Spotlights on writers
It’s not easy to get a book published, let alone release a book during a pandemic. Seeing how difficult it was for many of her fellow writers who also had books out in 2020, Jenny decided to start a podcast, Desi Books, to help shine a spotlight on writers of South Asian origin with books out this year. “It’s hard enough for Desi writers to get attention at major media venues. Once they’ve covered one or two Desi writers and anointed them as “the ones”, the rest seem to become invisible. So I wanted to do my part to help because I’ve always believed that a rising tide lifts all boats. If we all do some small thing to uplift, elevate, and preserve our literary traditions, we can all help to raise the tide“.
Sharing the limelight
Jenny’s idea is truly remarkable. She went beyond her own need for publicity for her own book releases. She decided to share her love for reading and writing with readers and writers. Keen to share the limelight with other authors from the South Asian literary community. “The most important thing I did to connect with readers and the South Asian literary community was to start the Desi Books podcast.

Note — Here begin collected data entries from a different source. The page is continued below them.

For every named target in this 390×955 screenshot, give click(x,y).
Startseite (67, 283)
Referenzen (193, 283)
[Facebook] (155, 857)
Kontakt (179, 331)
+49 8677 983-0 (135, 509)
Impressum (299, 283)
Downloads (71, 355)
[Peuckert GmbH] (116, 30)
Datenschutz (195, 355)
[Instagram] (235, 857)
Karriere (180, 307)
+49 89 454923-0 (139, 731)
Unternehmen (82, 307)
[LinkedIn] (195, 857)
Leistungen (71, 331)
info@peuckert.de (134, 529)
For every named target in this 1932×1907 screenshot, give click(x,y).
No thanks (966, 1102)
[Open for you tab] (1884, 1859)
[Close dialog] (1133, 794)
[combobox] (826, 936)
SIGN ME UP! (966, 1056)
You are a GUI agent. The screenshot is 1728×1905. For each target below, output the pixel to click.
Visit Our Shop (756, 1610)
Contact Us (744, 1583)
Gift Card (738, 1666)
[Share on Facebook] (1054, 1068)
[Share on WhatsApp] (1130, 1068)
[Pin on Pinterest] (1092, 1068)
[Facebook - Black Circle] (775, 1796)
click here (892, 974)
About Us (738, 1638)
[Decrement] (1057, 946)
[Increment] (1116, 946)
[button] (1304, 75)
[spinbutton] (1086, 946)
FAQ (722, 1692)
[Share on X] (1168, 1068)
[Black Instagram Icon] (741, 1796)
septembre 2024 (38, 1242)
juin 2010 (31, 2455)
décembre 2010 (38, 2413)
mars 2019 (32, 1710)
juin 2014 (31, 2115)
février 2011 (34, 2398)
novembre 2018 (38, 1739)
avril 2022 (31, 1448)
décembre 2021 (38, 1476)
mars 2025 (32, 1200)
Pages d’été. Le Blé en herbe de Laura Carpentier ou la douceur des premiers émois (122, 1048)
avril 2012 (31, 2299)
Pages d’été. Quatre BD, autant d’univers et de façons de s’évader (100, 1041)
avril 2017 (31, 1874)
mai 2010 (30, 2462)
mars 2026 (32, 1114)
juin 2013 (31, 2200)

I’ve met some amazing and wonderful readers and writers due to this podcast. I also wrote 23 essays, reading lists, and book reviews, gave 27 interviews, and participated in about 26 virtual book events. I’m grateful to have had these connection opportunities but, of course, all of these take time and effort. Still, it is always a gift and a blessing to reach readers in these ways from the safety and comfort of my home so I will never take it for granted”.
Grateful for technology
This year has taught Jenny a lot about literary networks, cliques, and how the publishing ecosystem works. “I’m grateful for these lessons and hope that I will be wiser with the next book. I’m of an age when I’m realistic about how we can never truly leave anything behind. Our baggage stays with us though it may take new shapes and forms. I’m grateful for technology now more than ever. Tech has allowed readers and writers to connect in unprecedented ways this year more than ever before. At the same time, the pandemic has made many of us all pay more attention to what’s most important in our lives beyond social media and the 24/7 news cycle. So I’m grateful that, despite everything, we’ve all found ways to make richer and deeper connections with others through art, whether we’re creating it or appreciating it”.